▶ **Exercise aim**: Please return every line in the following data that includes the string "Ricardo".

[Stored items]
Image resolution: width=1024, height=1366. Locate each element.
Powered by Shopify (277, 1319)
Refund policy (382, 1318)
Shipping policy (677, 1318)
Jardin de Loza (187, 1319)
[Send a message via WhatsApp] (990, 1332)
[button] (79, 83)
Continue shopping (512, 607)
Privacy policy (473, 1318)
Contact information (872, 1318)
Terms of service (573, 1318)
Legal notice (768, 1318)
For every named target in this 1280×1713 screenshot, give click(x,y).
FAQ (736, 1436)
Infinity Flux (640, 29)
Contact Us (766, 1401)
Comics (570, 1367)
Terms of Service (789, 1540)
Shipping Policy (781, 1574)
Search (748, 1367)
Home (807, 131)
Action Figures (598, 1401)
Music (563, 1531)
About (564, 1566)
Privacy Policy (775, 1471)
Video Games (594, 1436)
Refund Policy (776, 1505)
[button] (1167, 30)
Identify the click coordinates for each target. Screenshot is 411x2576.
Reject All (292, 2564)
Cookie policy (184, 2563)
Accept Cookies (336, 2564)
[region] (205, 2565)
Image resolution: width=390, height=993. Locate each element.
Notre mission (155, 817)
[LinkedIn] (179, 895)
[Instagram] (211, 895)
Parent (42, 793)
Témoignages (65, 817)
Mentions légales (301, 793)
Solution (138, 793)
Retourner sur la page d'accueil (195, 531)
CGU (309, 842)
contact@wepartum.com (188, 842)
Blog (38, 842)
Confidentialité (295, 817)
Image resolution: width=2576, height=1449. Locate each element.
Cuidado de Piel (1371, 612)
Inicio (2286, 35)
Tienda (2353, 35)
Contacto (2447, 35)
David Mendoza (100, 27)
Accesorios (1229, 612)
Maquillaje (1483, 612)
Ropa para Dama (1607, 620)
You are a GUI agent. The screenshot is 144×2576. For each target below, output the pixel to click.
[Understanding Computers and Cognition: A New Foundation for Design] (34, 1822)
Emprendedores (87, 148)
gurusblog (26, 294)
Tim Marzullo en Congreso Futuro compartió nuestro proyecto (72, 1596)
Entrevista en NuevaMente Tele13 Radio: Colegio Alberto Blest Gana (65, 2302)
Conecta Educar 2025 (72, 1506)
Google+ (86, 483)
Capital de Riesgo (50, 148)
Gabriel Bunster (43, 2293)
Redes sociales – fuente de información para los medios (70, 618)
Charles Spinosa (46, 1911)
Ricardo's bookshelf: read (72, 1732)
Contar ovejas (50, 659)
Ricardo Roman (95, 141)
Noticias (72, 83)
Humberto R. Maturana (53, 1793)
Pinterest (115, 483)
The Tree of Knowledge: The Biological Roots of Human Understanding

▶ **Response area**:
Ricardo's bookshelf: read (72, 1732)
Ricardo Roman (95, 141)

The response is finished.